The carpal tunnel is an inextensible osteofibrous tunnel defined as the space between the flexor retinaculum (FR), which constitutes its roof, and the carpal channel, which constitutes its fundus. It is delimited at the ulnar border by the hook of the hamate bone, the pyramidal bone and the pisiform bone, and at the radial border by the scaphoid bone, the trapezoid bone, and the FR. Its base is formed by the capsule, and the anterior radiocarpal ligaments cover the underlying portions of the scaphoid, semilunar, capitate, hamate, trapezium and trapezoid bones.[15] The median nerve is followed by four tendons of the digital flexor superficial muscles (FSD), four tendons of the digital deep flexor muscles (FPD), and by the tendon of the long flexor muscle of the thumb (FLP).[15] The FLP is the most radial element. At the entrance of the tunnel, the median nerve is dorsal to the tendon of the palmaris longus (PL) muscle, between the carpal radial flexor tendon (FCR) and of the digital superficial flexor tendon (SDFT).[15] At the distal part of the tunnel, the median nerve is divided in lateral, medial and thenar recurrent branches; the former two branches subdivide further.[15] The thenar branch passes through a separate tunnel before entering the thenar muscles in 56% of the cases.[15]

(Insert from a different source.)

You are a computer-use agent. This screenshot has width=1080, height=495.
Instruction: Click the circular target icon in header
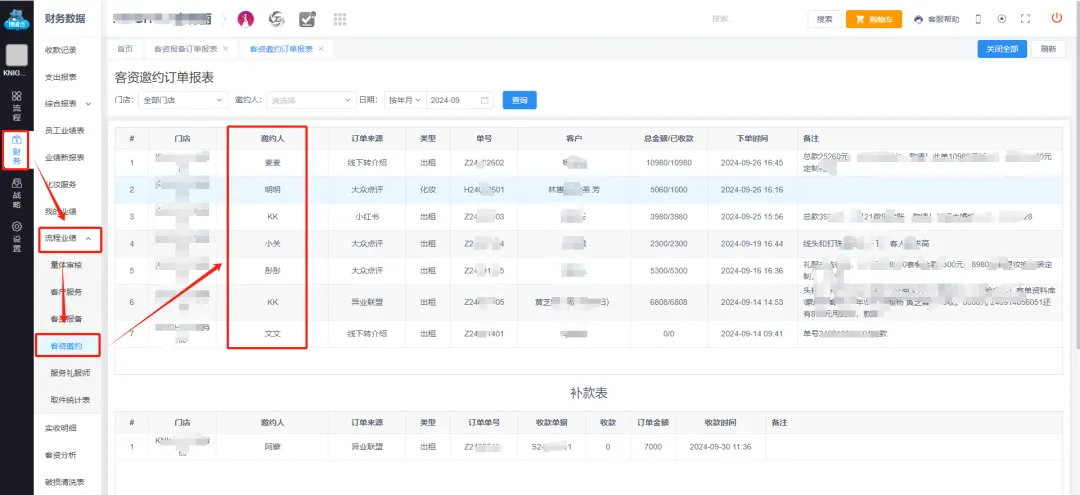[x=1002, y=19]
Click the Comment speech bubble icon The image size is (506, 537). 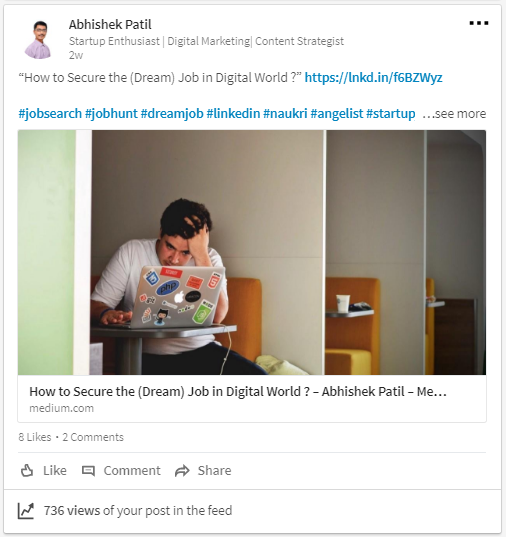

Typical CTS symptomatology is manifested by pain, hypoesthesia and paresthesia in the sensory innervation territory of the median nerve and, in some cases, by paresis for thumb opponency and abduction, as well as by signs of thenar hypotrophy.[2]

The differential diagnosis should include C6 and C7 vertebrae radiculopathy, proximal medial nerve compressions in the arm (Struthers ligament) or in the forearm (pronator syndrome), and double impact syndrome. Less frequently, upper motor neuron disease, cervical intraradicular injuries, neuropathies, and syringomyelia can be considered in the differential diagnosis.[2]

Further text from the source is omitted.